Wednesday, September 30, 2015

How big is tonight’s start for Yankees’ Tanaka?

Suggesting that Game 158 for the New York Yankees is big when the postseason is within grasp, is certainly not an overstep in narrative. But, Masahiro Tanaka’s performance lamented as the be-all and end-all game of the season is pushing the dialogue a bit.

Masahiro Tanaka
Photo credit: Keith Allison via Flickr
Surely, Tanaka’s Wednesday night start against the Boston Red Sox is important for several reasons.

First, the Yankees desperately need a win to get the taste of the playoffs on their lips instead of sniffing it in front of their noses.

Secondly, the Yankees must have Tanaka tuned up for his potential start in the American League Wild Card game.

Third, and in my mind most importantly, Tanaka has to prove he is healthy enough to pitch without abandon. He cannot come into today’s game giving less than 100 percent. If Tanaka cannot go full throttle, he’ll be of no use to the Yankees for the wild card affair.

Notice I did not say that Tanaka has be lights out Wednesday. I believe it would be inappropriate to expect him to dominant the Red Sox, or any other team for that matter, with 11 days passed since his last start. Would it help the Yankees if Tanaka looked as good as or even better than he had before suffering the mild hamstring strain? Yes, of course. But, expect it? I don’t believe that’s fair under the circumstances.

In my estimation Tanaka will prove ready for the wild card tilt if he can toss close to 100 pitches, throw his four-seam fastball in the 93-95 mph range, have a good feel for his splitter (even if only on occasion) an command the strike zone (at least for extended periods). I fully expect Tanaka to have a bit of a time getting into a rhythm this evening, and I will not feel the season is over if he just doesn’t have it.

But, it will be entirely disconcerting to me if he shows any ill-effects from the injury, or worse looks as though he is babying himself on the mound. Much as I wrote earlier for SNY about the Yankees offense, Tanaka, the remaining starters and the bullpen have to put the pedal to the metal. There is plenty of time to get past the aches and pains of the season over the winter. If Tanaka is not 100 percent healthy, he cannot be counted on in the postseason.

### PROVIDED RECORDS
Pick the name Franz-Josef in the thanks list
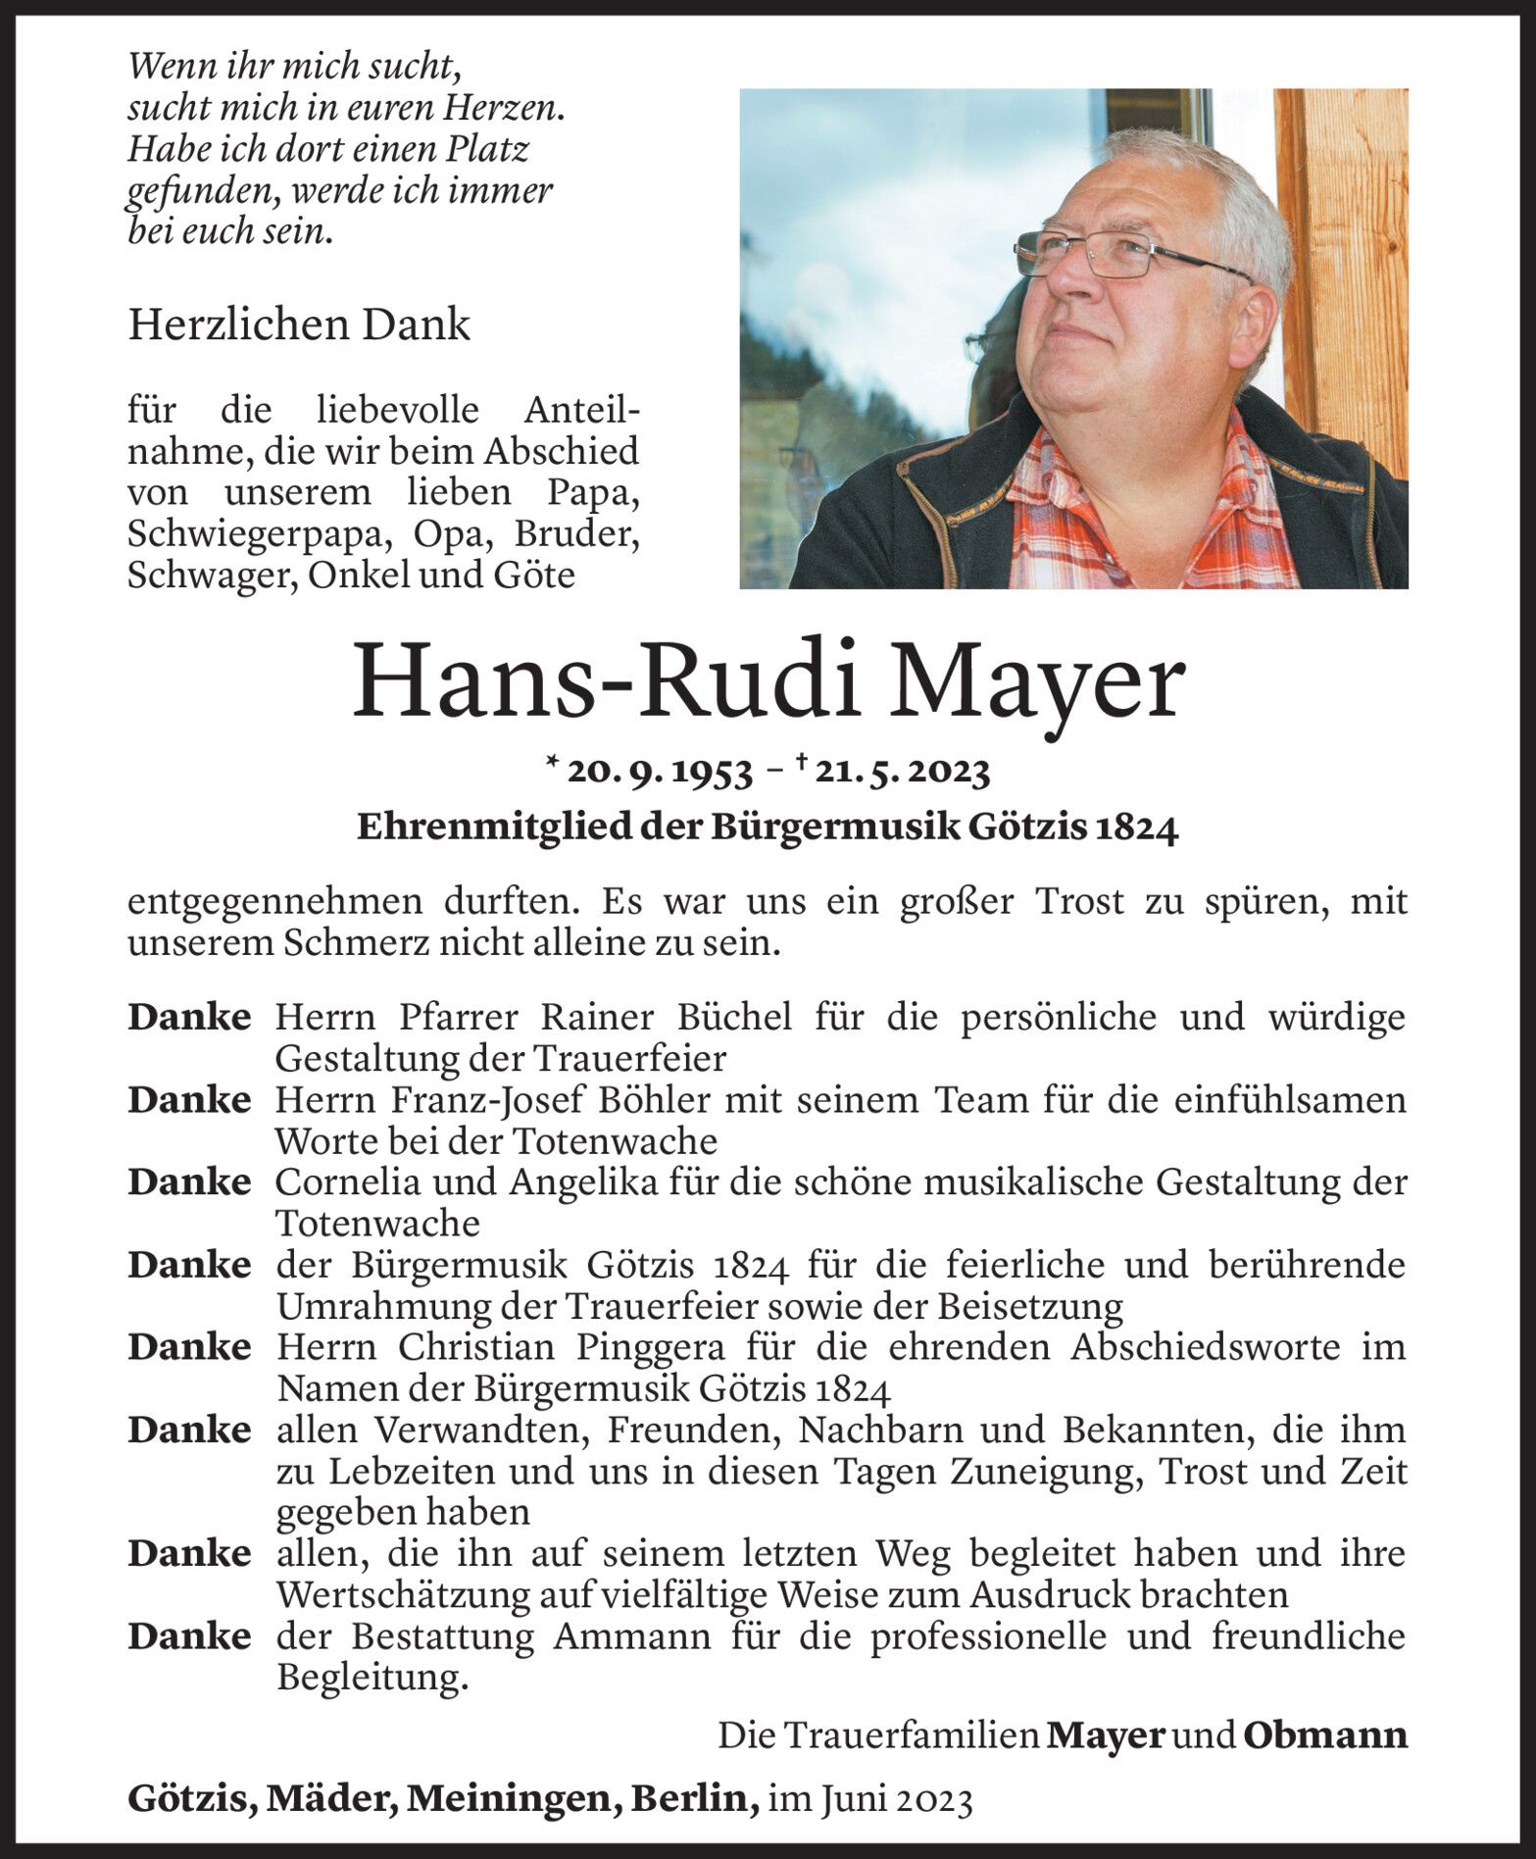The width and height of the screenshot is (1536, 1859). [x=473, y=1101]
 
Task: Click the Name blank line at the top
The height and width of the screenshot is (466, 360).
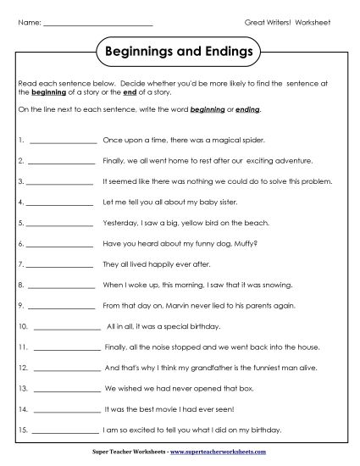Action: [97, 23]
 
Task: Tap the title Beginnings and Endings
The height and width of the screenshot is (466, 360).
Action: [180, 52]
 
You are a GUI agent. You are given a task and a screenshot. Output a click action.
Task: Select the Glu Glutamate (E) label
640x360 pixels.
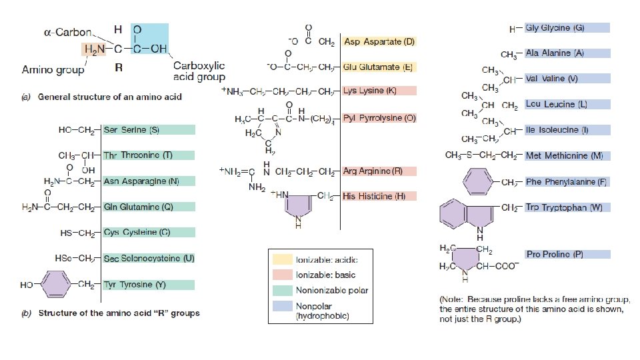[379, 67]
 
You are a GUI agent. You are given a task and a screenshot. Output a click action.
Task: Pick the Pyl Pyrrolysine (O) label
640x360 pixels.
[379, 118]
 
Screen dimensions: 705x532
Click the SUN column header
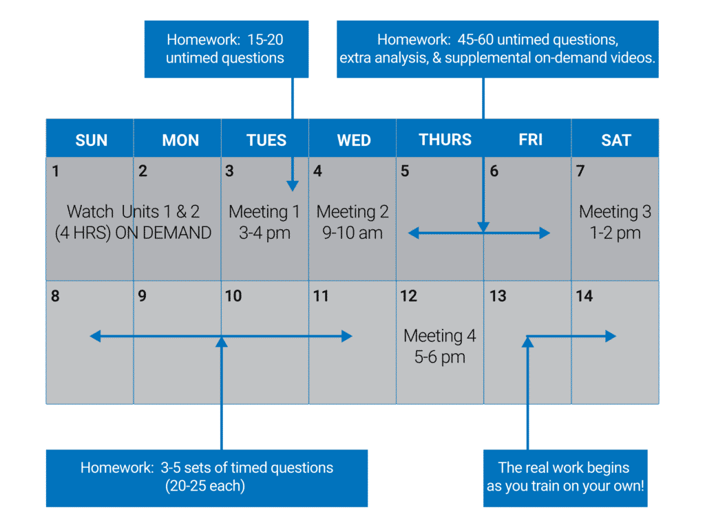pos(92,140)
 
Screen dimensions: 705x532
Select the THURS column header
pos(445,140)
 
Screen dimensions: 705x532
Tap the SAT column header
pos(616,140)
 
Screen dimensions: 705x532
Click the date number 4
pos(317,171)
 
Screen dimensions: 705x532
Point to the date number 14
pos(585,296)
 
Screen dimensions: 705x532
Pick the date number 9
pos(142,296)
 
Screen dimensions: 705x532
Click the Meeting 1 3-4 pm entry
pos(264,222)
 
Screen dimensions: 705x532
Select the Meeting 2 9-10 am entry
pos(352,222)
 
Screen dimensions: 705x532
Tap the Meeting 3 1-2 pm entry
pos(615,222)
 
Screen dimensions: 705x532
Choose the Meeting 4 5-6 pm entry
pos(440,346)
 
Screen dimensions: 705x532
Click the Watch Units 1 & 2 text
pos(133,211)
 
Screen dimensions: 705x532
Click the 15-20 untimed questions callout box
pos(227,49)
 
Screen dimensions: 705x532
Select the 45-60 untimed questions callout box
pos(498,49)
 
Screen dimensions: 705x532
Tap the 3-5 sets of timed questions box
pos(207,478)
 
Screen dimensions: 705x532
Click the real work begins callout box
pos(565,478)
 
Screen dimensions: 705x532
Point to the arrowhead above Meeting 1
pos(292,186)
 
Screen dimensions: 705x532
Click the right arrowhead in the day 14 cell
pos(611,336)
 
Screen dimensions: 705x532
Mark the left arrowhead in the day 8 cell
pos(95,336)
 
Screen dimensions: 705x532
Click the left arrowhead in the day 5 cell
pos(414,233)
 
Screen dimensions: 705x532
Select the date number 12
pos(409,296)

### PROBLEMS TO SOLVE
(A) According to the Tanaka post, how many days had passed since Tanaka's last start?
(B) Shift the answer coordinates by adding 74 to every number in them. Reproduce the rows, requests included, from the first row through the line holding "pos(133,211)", inclusive, and leave out the pictures.
The rows are unrelated to the Tanaka post.

### SOLUTIONS BY TASK
(A) 11 days.

(B)
Pick the name Franz-Josef in the thanks list
The width and height of the screenshot is (1536, 1859). [x=547, y=1175]
 
Task: Click the Name blank line at the top
The height and width of the screenshot is (466, 360).
Action: [171, 97]
 
Task: Tap the title Beginnings and Endings
The height and width of the screenshot is (466, 360).
Action: [254, 126]
 
You are a GUI agent. You are given a task and a screenshot. Output a click action.
Task: Select the Glu Glutamate (E) label
640x360 pixels.
[453, 141]
 
You are a GUI agent. You are given a task and a screenshot. Output a click action.
Task: Pick the Pyl Pyrrolysine (O) label
640x360 pixels.
[453, 192]
 
Screen dimensions: 705x532
Click the SUN column header
pos(166,214)
 
Screen dimensions: 705x532
Select the THURS column header
pos(519,214)
 
Screen dimensions: 705x532
Tap the SAT column header
pos(690,214)
 
Screen dimensions: 705x532
Click the date number 4
pos(391,245)
 
Screen dimensions: 705x532
Point to the date number 14
pos(659,370)
 
Screen dimensions: 705x532
Pick the date number 9
pos(216,370)
 
Screen dimensions: 705x532
Click the Meeting 1 3-4 pm entry
pos(338,296)
 
Screen dimensions: 705x532
Select the Meeting 2 9-10 am entry
pos(426,296)
 
Screen dimensions: 705x532
Tap the Meeting 3 1-2 pm entry
pos(689,296)
 
Screen dimensions: 705x532
Choose the Meeting 4 5-6 pm entry
pos(514,420)
 
Screen dimensions: 705x532
Click the Watch Units 1 & 2 text
pos(207,285)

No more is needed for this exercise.